- [Text block]:
▼▼▼
More and more people are becoming familiar with umami, the fifth basic taste—especially with the recent “umami boom” taking place around the world. But naturally, most people don’t consider umami to be all that important. It’s a word one hears in restaurants, and possibly while studying biology in Secondary School.

But there’s more to it than that. Umami plays such a surprisingly fundamental role in human health and nutrition that it’s not an exaggeration to state that human beings couldn’t live without it.

■Foods with Umami

 

■Function of Taste

Umami is also believed to be a signal for one of the most important and fundamental parts of nutrition: protein, which is found in abundance in meat, eggs, milk, and various beans. For this reason, it’s reasonable to say that early man’s affinity for umami is closely connected to hunting, the mastering of fire, and cooking, which help to provide ample and easy-to-digest protein to an entire clan or tribe. And the connection between umami and protein isn’t all that surprising, when you consider that proteins are made up of amino acids. Incidentally, umami was first identified by isolating glutamate, which led to Ajinomoto Co., Inc.’s creation of MSG.
▲▲▲
- [Problems to work on]:
[a] According to the passage on umami, how was umami first identified?
[b] Copy the stretch of the passage on umami from "Umami is also" through "creation of MSG.", word for word.
The items after the passage on umami are separate material.

- [Given entries]:
▼▼▼
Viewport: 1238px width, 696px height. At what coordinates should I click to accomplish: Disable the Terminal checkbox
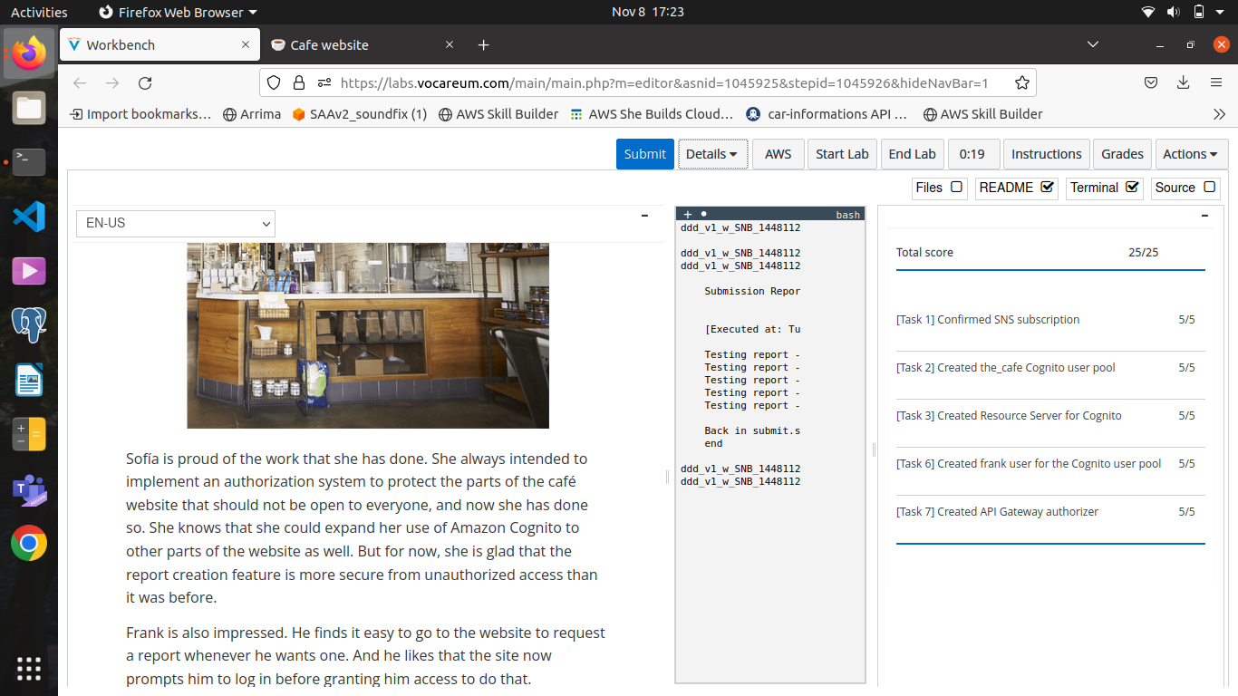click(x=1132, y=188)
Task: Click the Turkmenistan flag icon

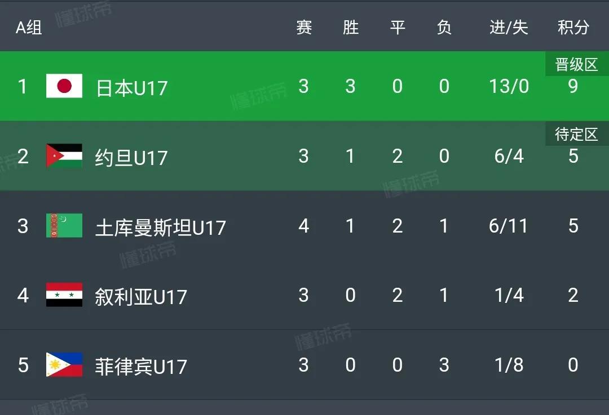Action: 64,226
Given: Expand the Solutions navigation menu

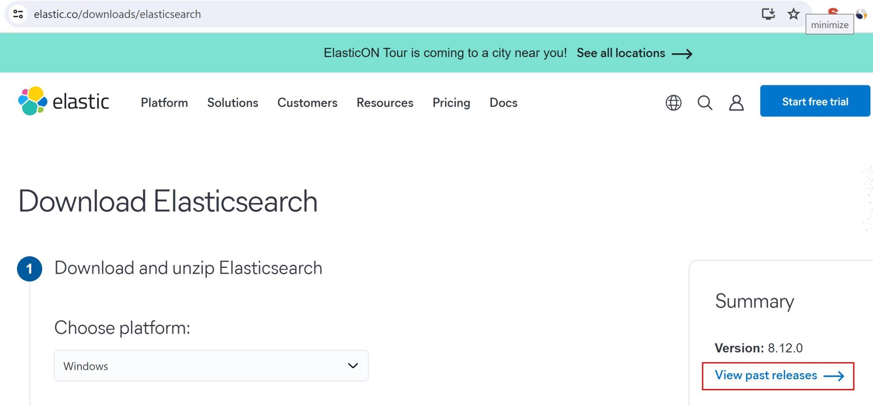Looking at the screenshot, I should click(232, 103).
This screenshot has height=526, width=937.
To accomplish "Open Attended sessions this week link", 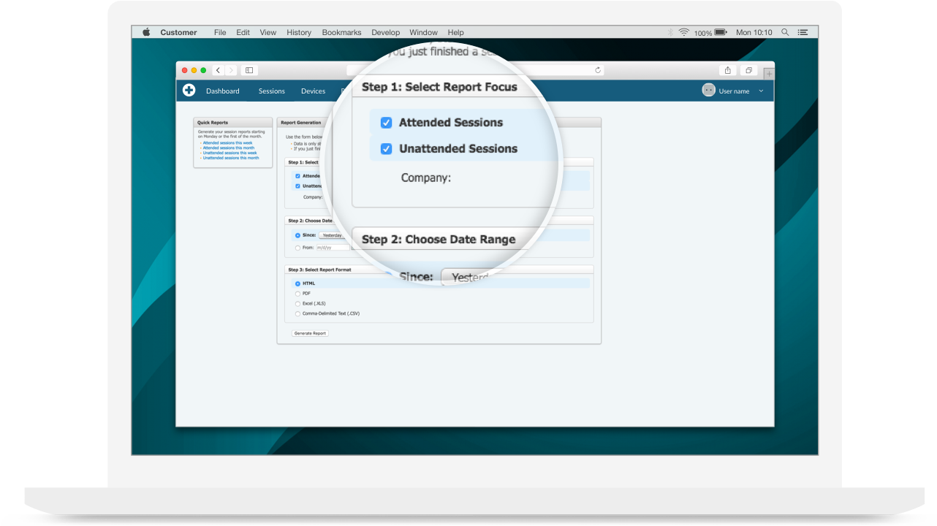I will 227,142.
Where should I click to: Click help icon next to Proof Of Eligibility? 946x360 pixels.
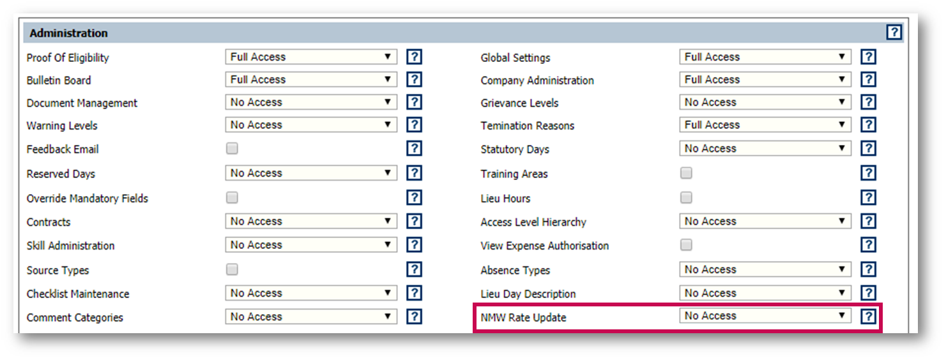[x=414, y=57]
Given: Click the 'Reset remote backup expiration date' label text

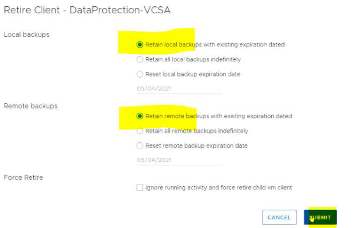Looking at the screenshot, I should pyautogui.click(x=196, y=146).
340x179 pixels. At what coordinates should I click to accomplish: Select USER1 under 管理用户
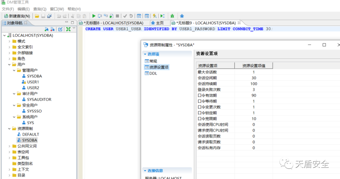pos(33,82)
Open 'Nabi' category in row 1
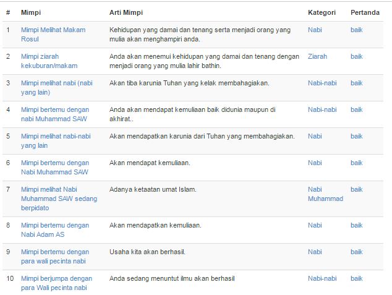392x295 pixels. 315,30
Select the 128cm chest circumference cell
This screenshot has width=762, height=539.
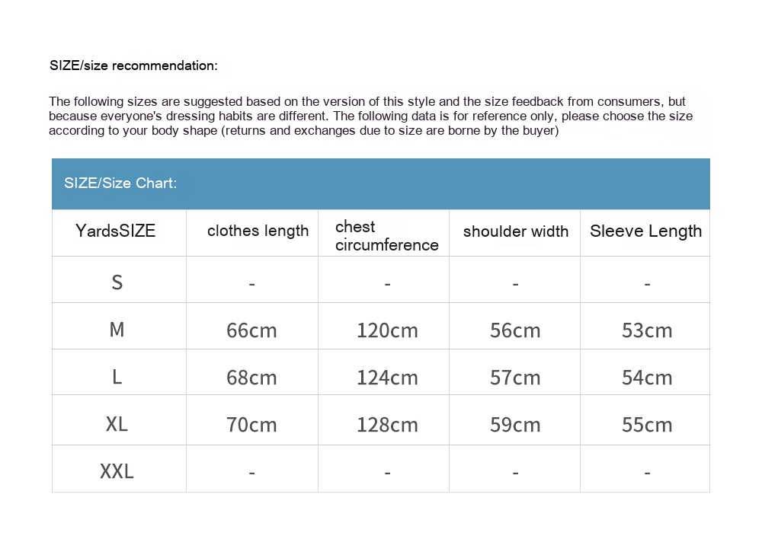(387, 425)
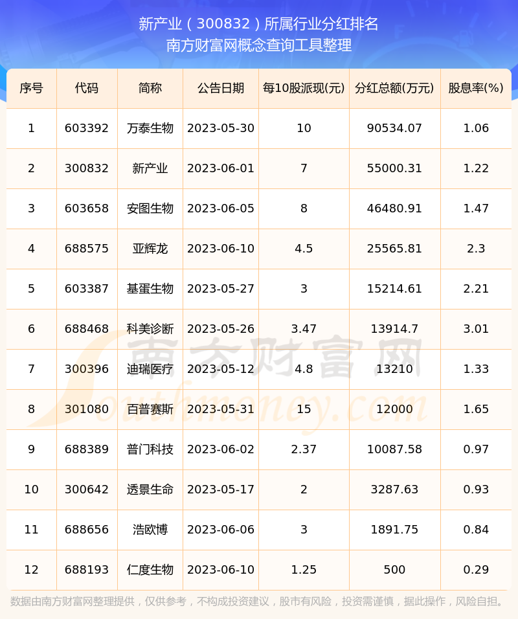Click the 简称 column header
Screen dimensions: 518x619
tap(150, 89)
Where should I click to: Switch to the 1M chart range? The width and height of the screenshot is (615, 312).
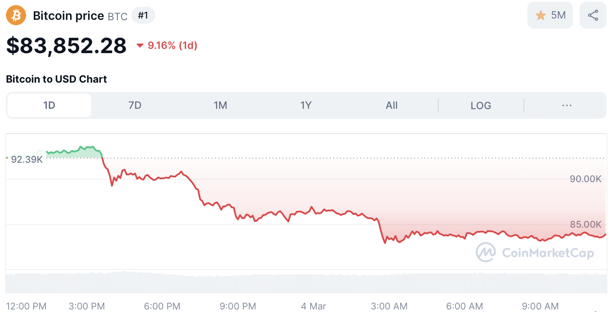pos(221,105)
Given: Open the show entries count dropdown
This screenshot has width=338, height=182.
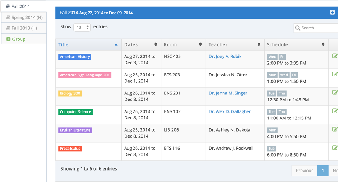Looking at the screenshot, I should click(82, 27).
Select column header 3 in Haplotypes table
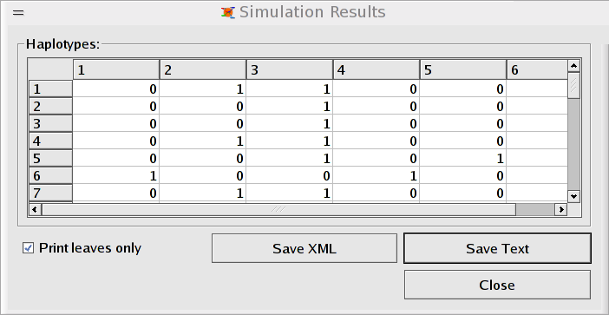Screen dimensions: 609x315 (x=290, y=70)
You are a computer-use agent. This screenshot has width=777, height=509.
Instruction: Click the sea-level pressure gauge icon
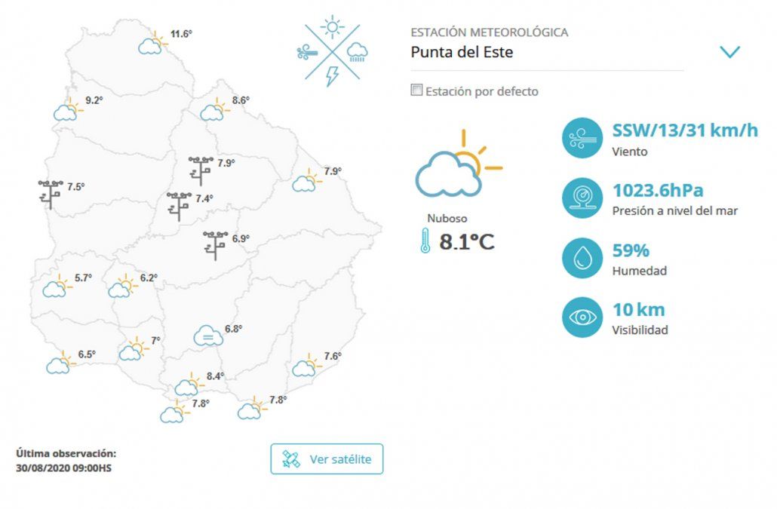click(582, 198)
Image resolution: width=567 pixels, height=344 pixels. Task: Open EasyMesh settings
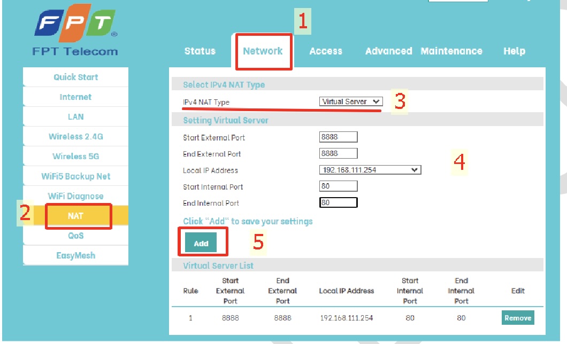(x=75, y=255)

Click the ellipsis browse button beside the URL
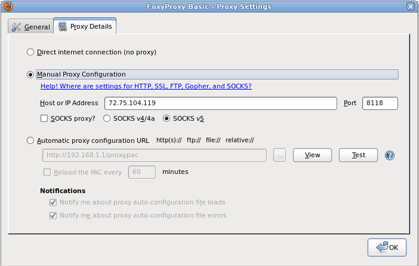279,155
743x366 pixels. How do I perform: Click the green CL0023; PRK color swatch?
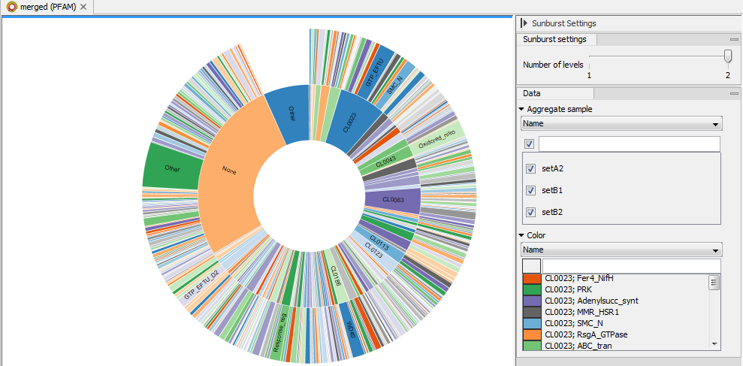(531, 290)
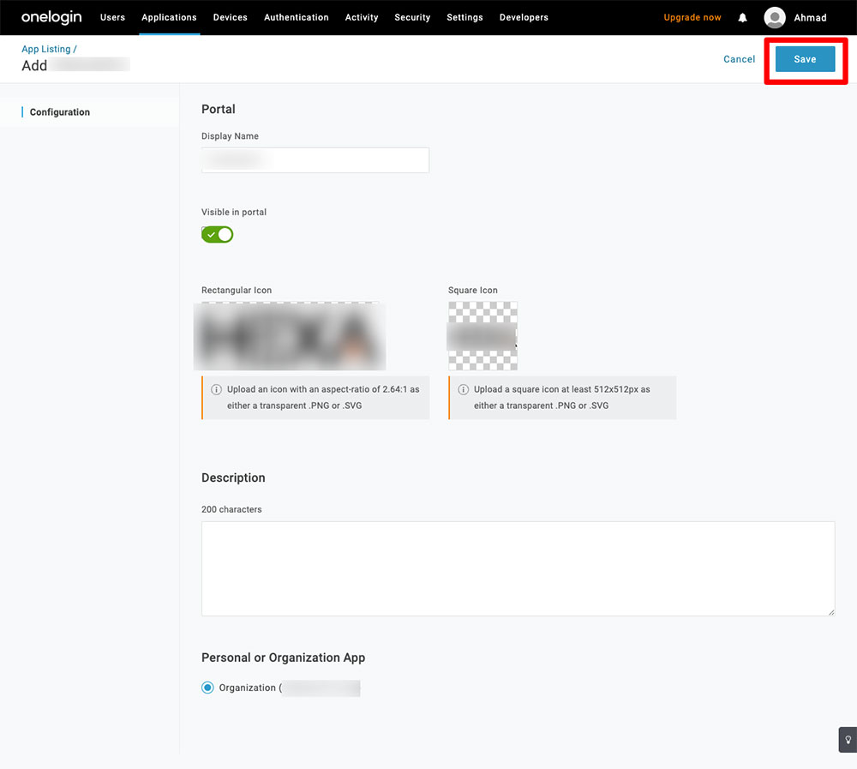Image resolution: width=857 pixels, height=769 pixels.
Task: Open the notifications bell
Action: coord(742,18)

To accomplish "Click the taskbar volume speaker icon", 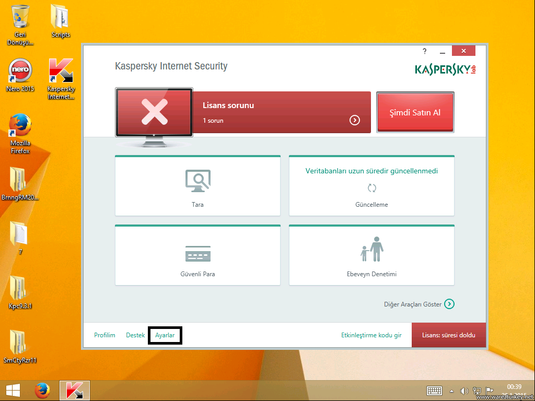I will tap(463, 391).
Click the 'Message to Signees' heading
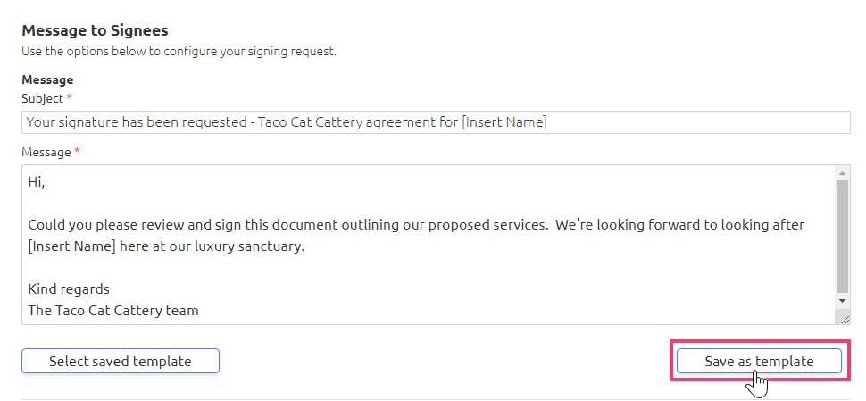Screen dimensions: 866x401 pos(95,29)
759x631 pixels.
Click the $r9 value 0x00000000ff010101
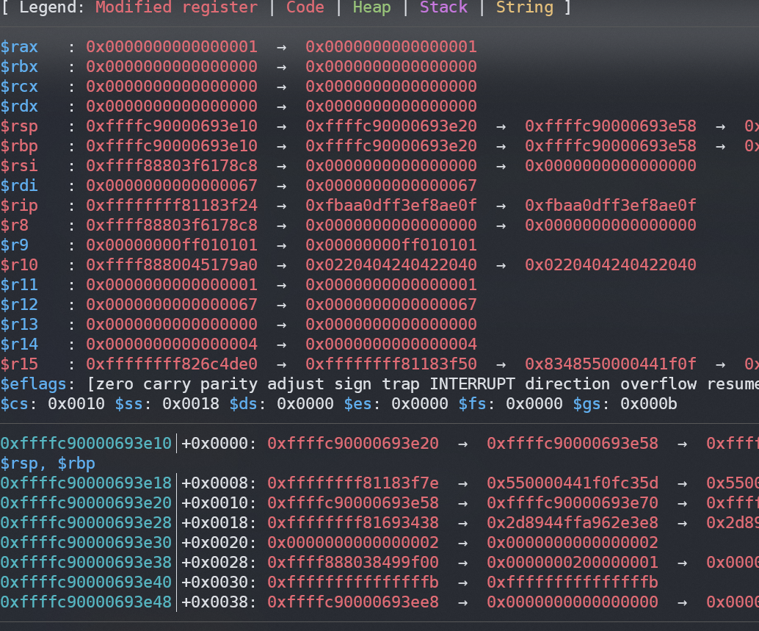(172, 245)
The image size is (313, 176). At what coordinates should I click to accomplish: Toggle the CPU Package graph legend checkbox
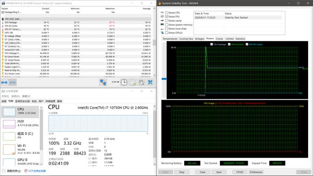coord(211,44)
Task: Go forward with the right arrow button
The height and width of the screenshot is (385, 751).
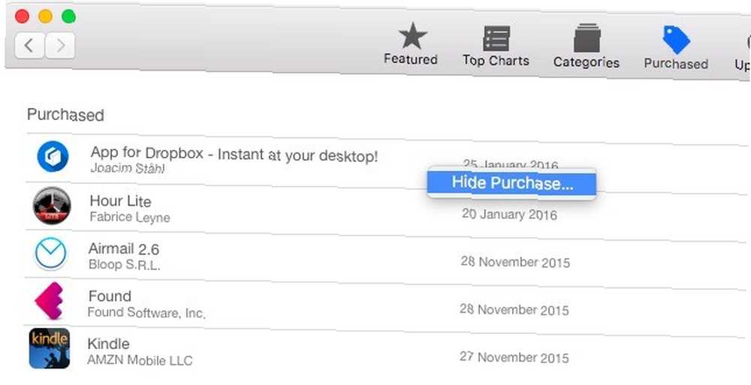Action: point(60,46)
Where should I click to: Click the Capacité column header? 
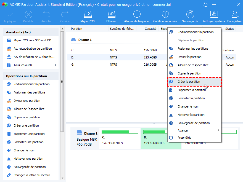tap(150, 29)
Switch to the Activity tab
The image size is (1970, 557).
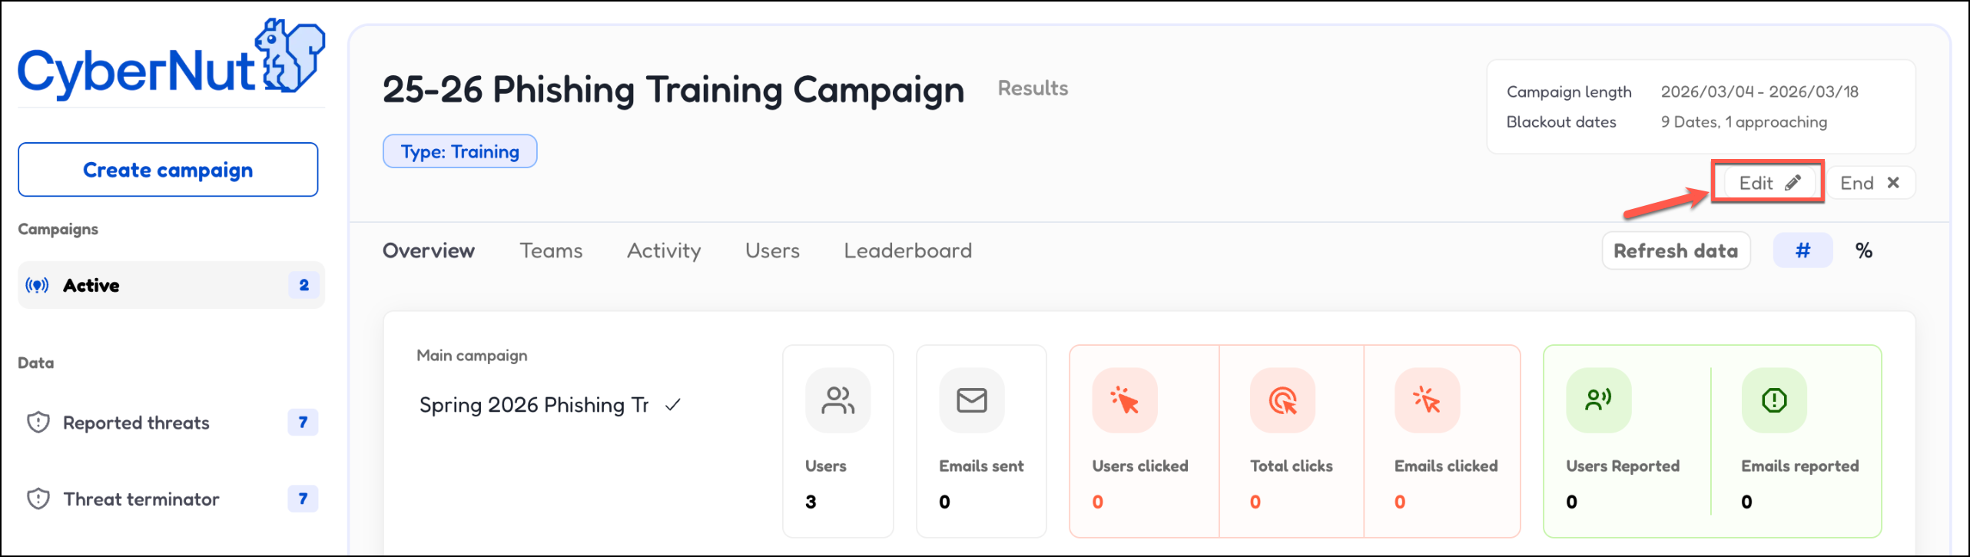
▲▲▲
- [Answers for this exercise]:
[a] By isolating glutamate.

[b]
Umami is also believed to be a signal for one of the most important and fundamental parts of nutrition: protein, which is found in abundance in meat, eggs, milk, and various beans. For this reason, it’s reasonable to say that early man’s affinity for umami is closely connected to hunting, the mastering of fire, and cooking, which help to provide ample and easy-to-digest protein to an entire clan or tribe. And the connection between umami and protein isn’t all that surprising, when you consider that proteins are made up of amino acids. Incidentally, umami was first identified by isolating glutamate, which led to Ajinomoto Co., Inc.’s creation of MSG.